But is it Church?

The church seems to have become obsessed with itself instead of with the love of God.
There’s a continuum of commitment and involvement of course and the further ‘in’ you are the harder it might be to see the view of those of us on the way ‘out’. I met a chap who told me he thought everyone should leave the URC. His reason was that if everyone left that would be one denomination fewer.
For most people ours is a post denominational society. The divisions between denominations mean nothing to the majority who can’t tell an Anglican from a Baptist from a Congregationalist and gave no idea why they exist anyway.
So is school Chaplaincy church or not and does it matter?
Sometimes it looks more like traditional church than at others. When we hold a service on a Sunday morning, like we did on Remembrance Sunday, most church goers would recognise it: hymns, prayers, Bible readings. Then the congregation is older than during the week but even so it has it’s experimental edge: the Remembered Bible and the majority of the participants being under 18.
During the centenary of WW1 I have been reading about the experiences of Chaplains to the British forces. Let’s be clear, although the former Headmaster called me Padre, I was not one in that sense.
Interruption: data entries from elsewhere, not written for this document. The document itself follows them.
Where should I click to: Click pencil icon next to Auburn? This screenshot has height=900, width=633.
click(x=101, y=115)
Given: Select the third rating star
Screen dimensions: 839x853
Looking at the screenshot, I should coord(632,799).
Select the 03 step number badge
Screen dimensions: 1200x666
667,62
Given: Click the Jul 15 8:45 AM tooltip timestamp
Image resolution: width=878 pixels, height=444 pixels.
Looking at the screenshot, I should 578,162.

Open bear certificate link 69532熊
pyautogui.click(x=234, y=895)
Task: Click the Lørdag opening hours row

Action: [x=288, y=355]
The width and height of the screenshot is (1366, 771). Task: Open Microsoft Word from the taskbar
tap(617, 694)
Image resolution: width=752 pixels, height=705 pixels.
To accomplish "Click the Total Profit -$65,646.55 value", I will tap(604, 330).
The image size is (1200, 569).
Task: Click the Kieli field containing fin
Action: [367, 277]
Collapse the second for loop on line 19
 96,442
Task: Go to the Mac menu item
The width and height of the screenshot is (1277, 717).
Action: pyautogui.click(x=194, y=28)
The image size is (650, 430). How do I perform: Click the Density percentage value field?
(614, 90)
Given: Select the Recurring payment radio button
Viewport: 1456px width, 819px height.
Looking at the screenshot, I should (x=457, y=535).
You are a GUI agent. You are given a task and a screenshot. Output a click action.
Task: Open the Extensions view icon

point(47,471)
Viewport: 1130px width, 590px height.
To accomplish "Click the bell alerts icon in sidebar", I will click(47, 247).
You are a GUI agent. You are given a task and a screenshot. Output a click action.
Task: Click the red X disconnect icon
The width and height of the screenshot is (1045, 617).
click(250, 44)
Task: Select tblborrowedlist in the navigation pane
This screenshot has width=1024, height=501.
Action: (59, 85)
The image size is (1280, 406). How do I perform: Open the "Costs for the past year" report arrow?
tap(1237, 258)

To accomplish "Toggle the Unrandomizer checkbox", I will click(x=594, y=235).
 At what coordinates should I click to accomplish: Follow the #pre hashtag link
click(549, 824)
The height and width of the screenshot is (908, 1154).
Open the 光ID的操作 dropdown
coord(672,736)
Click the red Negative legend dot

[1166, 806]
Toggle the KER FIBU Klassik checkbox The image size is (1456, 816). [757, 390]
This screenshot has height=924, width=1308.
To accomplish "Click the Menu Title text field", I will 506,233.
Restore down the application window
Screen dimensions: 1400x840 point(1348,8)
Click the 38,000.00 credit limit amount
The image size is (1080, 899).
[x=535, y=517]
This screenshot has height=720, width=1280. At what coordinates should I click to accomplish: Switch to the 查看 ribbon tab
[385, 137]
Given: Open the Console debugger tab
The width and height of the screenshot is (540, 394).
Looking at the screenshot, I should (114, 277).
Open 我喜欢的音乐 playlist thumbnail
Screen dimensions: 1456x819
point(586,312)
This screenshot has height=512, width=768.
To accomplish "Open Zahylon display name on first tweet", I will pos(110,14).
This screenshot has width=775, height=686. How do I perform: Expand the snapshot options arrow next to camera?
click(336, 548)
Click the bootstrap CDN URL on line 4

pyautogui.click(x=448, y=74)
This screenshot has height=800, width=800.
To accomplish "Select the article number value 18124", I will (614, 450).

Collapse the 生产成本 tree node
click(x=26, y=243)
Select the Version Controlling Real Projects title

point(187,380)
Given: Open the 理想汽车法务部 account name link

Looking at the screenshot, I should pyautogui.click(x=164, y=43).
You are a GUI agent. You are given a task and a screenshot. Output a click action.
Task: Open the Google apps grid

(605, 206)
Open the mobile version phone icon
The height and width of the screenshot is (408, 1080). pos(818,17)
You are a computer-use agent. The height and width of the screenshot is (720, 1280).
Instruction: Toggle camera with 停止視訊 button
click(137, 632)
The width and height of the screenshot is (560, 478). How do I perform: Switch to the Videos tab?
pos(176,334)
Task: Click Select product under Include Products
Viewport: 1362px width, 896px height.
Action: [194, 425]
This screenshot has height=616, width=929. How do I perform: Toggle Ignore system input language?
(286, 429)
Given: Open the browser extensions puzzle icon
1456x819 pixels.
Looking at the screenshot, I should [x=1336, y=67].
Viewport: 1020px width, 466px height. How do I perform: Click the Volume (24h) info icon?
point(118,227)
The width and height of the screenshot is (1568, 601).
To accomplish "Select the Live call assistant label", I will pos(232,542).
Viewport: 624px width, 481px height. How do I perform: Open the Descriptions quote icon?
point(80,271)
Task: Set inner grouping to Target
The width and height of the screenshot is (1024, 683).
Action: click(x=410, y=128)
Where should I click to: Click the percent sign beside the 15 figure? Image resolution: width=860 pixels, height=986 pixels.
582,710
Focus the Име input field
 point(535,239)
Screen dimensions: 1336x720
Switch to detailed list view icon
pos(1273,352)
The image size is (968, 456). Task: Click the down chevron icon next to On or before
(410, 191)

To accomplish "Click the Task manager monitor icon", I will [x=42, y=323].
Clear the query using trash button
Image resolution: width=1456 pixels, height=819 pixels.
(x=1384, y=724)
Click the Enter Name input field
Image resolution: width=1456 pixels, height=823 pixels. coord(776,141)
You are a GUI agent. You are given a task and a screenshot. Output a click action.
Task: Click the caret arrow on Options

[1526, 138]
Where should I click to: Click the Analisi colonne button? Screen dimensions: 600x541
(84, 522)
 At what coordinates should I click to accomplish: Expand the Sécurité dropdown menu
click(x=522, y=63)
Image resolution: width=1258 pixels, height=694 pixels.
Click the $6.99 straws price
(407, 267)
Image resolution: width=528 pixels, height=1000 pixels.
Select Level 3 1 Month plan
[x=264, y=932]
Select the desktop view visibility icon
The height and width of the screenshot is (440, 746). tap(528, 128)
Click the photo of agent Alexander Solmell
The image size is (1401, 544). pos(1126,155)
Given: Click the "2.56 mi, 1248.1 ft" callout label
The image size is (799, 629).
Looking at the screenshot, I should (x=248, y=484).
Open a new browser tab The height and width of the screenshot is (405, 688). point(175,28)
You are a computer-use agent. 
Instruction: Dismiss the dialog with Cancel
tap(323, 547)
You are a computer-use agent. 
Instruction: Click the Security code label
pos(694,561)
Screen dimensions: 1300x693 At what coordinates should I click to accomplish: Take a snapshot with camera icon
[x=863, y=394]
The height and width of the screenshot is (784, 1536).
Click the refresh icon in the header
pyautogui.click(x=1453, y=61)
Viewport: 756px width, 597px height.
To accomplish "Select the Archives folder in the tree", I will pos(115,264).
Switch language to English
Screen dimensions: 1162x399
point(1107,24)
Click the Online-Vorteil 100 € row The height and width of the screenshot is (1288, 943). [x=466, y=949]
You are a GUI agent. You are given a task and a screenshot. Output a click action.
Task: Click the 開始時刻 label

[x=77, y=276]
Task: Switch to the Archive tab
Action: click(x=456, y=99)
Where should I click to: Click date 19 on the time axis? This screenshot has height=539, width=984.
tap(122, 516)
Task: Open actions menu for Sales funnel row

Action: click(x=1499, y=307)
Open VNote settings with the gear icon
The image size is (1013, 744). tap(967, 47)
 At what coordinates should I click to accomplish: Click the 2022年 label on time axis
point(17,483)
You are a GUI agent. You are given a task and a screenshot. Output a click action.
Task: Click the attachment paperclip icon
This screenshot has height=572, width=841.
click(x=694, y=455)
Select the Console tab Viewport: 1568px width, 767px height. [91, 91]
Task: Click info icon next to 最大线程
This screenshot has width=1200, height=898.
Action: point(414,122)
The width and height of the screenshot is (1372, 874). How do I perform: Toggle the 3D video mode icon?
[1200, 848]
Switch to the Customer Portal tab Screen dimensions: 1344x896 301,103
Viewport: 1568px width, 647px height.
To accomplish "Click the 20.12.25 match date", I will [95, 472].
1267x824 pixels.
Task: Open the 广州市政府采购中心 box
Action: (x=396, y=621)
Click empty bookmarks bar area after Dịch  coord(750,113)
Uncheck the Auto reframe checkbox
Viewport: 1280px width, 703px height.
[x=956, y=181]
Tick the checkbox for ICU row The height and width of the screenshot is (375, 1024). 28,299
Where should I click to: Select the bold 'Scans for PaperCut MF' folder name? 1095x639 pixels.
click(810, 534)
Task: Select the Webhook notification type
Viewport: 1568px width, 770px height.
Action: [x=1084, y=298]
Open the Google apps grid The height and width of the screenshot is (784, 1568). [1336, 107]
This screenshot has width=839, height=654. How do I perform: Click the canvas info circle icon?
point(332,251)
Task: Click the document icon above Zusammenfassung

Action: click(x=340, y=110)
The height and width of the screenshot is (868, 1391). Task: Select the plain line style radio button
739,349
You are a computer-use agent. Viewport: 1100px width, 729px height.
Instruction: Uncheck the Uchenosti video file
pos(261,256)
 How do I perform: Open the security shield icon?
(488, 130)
But the stories of those that have been often show how faith can be active in the most challenging of contexts.

In small strips of woodland around the Dark Peak I wander, wondering if this could be a space for Forest Church. Of course it already is as I stand or sit here praying, the boughs uniting above my head instead of stone vaulting. If the roof leaks here at least it is supposed to. A carpet of leaves to sink into, small creatures that share the welcoming space.
In four weeks time I will exchange the Chaplaincy for an even more unknown route. I am not obsessed with the ‘is it Church?’ question and have already decided to leave denomination behind at that point. Over the last 8 years ecumenism has come to mean a whole lot more than a shared bowl of soup once a year. I thank my fellow members of the Lay Community of St Benedict for welcoming me into something quite different, much more alive.

When the URC Yorkshire Synod decided not to continue its involvement in the school Chaplaincy it used many churchy arguments. But I have seen no evidence that God has taken the Holy Spirit from us. We are the church. We don’t need a denominational stamp, or permission to use the name, anymore than we need a lot of paraphernalia that currently bogs down so much of the rest. What we need we have: the story of the love of the Creator, the example of the Son and the Gifts of the Holy Spirit.